A ação foi movida pelo Ministério Público do Estado do Acre (MPAC) e estava relacionada a supostas irregularidades identificadas na prestação de contas do município referentes ao exercício financeiro de 2011. Após a ação ser julgada improcedente em primeira instância, o órgão ministerial recorreu ao TJAC.
Ao analisar o recurso, a Segunda Câmara Cível entendeu que os elementos apresentados não eram suficientes para comprovar que a ex-prefeita teria agido de forma dolosa, requisito necessário para a configuração do ato de improbidade discutido no processo.
Apontamentos do TCE não foram suficientes
Entre os elementos analisados estavam apontamentos do Tribunal de Contas e um relatório técnico do Laboratório de Tecnologia contra Lavagem de Dinheiro (LAB-LD).
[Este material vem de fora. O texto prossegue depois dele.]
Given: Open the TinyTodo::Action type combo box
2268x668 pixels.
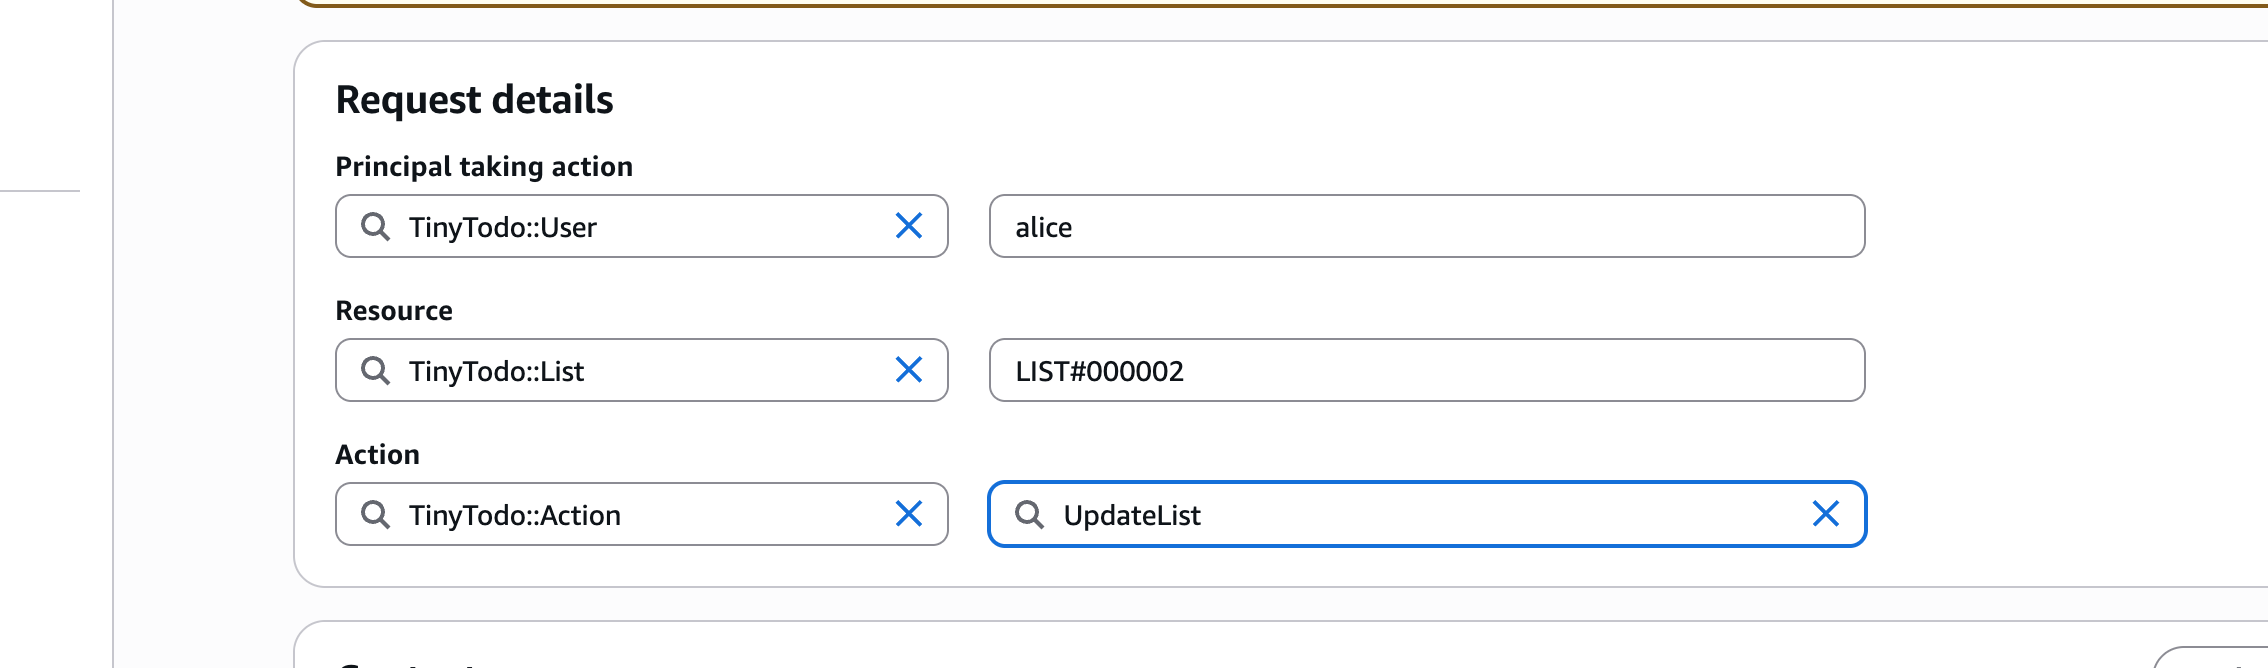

O TJAC ressaltou que documentos e decisões produzidos pelos órgãos de controle possuem relevância como provas, mas não vinculam automaticamente o Poder Judiciário.
Segundo o entendimento registrado no acórdão, a existência de irregularidades na prestação de contas e até a quantificação técnica de um suposto prejuízo ao poder público, sem provas robustas de uma atuação intencional da agente pública, não é suficiente para aplicação das sanções previstas na Lei de Improbidade Administrativa.
A Corte destacou ainda que falhas administrativas, inconsistências contábeis ou problemas na organização de documentos, isoladamente, não permitem concluir pela prática de improbidade.
Decisão foi unânime
O processo, de número 0800059-97.2023.8.01.0016, teve como relator o desembargador Luís Camolez. A Segunda Câmara Cível decidiu, por unanimidade, conhecer da apelação apresentada pelo Ministério Público e negar provimento ao recurso.
Com isso, foi mantida a sentença que havia julgado improcedente a ação contra a ex-prefeita.